AIM OF THE TASK: Reproduce the material below line for line, without altering any character.

ENTRIES SUPPLIED:
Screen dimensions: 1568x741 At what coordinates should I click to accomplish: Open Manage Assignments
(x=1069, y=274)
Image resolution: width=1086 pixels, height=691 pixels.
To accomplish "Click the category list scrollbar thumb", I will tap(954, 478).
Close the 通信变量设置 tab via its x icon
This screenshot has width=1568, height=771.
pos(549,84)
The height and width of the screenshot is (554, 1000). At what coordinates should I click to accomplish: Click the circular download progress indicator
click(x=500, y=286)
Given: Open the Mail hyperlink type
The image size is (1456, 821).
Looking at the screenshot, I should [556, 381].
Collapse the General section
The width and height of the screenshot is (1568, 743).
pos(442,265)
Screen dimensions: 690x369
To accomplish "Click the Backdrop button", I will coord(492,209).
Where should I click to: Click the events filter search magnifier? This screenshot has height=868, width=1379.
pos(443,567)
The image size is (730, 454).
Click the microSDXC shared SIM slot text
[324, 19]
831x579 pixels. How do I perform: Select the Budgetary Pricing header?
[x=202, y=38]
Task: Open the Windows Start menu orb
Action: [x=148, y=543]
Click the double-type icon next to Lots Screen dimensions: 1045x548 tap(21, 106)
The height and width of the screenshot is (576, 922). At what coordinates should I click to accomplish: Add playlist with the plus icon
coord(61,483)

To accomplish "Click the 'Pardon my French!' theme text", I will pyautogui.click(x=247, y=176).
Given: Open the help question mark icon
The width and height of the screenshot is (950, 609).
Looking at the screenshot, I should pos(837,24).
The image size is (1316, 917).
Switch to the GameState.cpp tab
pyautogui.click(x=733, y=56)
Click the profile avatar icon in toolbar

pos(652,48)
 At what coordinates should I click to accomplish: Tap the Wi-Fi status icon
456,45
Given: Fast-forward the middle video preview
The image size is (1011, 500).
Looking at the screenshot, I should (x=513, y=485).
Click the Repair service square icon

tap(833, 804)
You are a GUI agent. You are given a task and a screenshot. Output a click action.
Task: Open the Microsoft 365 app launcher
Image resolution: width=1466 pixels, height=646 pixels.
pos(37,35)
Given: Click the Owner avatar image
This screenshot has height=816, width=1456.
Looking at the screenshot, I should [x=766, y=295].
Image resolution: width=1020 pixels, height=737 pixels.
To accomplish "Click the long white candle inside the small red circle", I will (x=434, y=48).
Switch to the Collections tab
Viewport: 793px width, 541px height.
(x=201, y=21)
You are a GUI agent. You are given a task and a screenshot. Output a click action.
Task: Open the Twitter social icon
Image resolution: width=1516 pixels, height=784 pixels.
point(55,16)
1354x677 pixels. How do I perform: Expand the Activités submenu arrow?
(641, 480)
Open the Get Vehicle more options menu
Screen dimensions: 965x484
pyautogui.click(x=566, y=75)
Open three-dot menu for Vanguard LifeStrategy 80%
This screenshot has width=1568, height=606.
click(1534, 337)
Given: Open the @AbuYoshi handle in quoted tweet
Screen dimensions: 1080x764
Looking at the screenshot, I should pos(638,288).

SOLUTION:
Screen dimensions: 1568x741 At what coordinates should I click to accomplish: Open Manage Assignments
(x=1069, y=274)
Image resolution: width=1086 pixels, height=691 pixels.
To accomplish "Click the category list scrollbar thumb", I will tap(954, 478).
Close the 通信变量设置 tab via its x icon
This screenshot has width=1568, height=771.
pos(549,84)
The height and width of the screenshot is (554, 1000). At what coordinates should I click to accomplish: Click the circular download progress indicator
click(x=500, y=286)
Given: Open the Mail hyperlink type
The image size is (1456, 821).
Looking at the screenshot, I should [556, 381].
Collapse the General section
The width and height of the screenshot is (1568, 743).
pos(442,265)
Screen dimensions: 690x369
To accomplish "Click the Backdrop button", I will coord(492,209).
Where should I click to: Click the events filter search magnifier? This screenshot has height=868, width=1379.
pos(443,567)
The image size is (730, 454).
Click the microSDXC shared SIM slot text
[324, 19]
831x579 pixels. How do I perform: Select the Budgetary Pricing header?
[x=202, y=38]
Task: Open the Windows Start menu orb
Action: [x=148, y=543]
Click the double-type icon next to Lots Screen dimensions: 1045x548 tap(21, 106)
The height and width of the screenshot is (576, 922). At what coordinates should I click to accomplish: Add playlist with the plus icon
coord(61,483)

To accomplish "Click the 'Pardon my French!' theme text", I will pyautogui.click(x=247, y=176).
Given: Open the help question mark icon
The width and height of the screenshot is (950, 609).
Looking at the screenshot, I should pos(837,24).
The image size is (1316, 917).
Switch to the GameState.cpp tab
pyautogui.click(x=733, y=56)
Click the profile avatar icon in toolbar

pos(652,48)
 At what coordinates should I click to accomplish: Tap the Wi-Fi status icon
456,45
Given: Fast-forward the middle video preview
The image size is (1011, 500).
Looking at the screenshot, I should (x=513, y=485).
Click the Repair service square icon

tap(833, 804)
You are a GUI agent. You are given a task and a screenshot. Output a click action.
Task: Open the Microsoft 365 app launcher
Image resolution: width=1466 pixels, height=646 pixels.
pos(37,35)
Given: Click the Owner avatar image
This screenshot has height=816, width=1456.
Looking at the screenshot, I should [x=766, y=295].
Image resolution: width=1020 pixels, height=737 pixels.
To accomplish "Click the long white candle inside the small red circle", I will (x=434, y=48).
Switch to the Collections tab
Viewport: 793px width, 541px height.
(x=201, y=21)
You are a GUI agent. You are given a task and a screenshot. Output a click action.
Task: Open the Twitter social icon
Image resolution: width=1516 pixels, height=784 pixels.
point(55,16)
1354x677 pixels. How do I perform: Expand the Activités submenu arrow?
(641, 480)
Open the Get Vehicle more options menu
Screen dimensions: 965x484
pyautogui.click(x=566, y=75)
Open three-dot menu for Vanguard LifeStrategy 80%
This screenshot has width=1568, height=606.
click(1534, 337)
Given: Open the @AbuYoshi handle in quoted tweet
Screen dimensions: 1080x764
Looking at the screenshot, I should pos(638,288).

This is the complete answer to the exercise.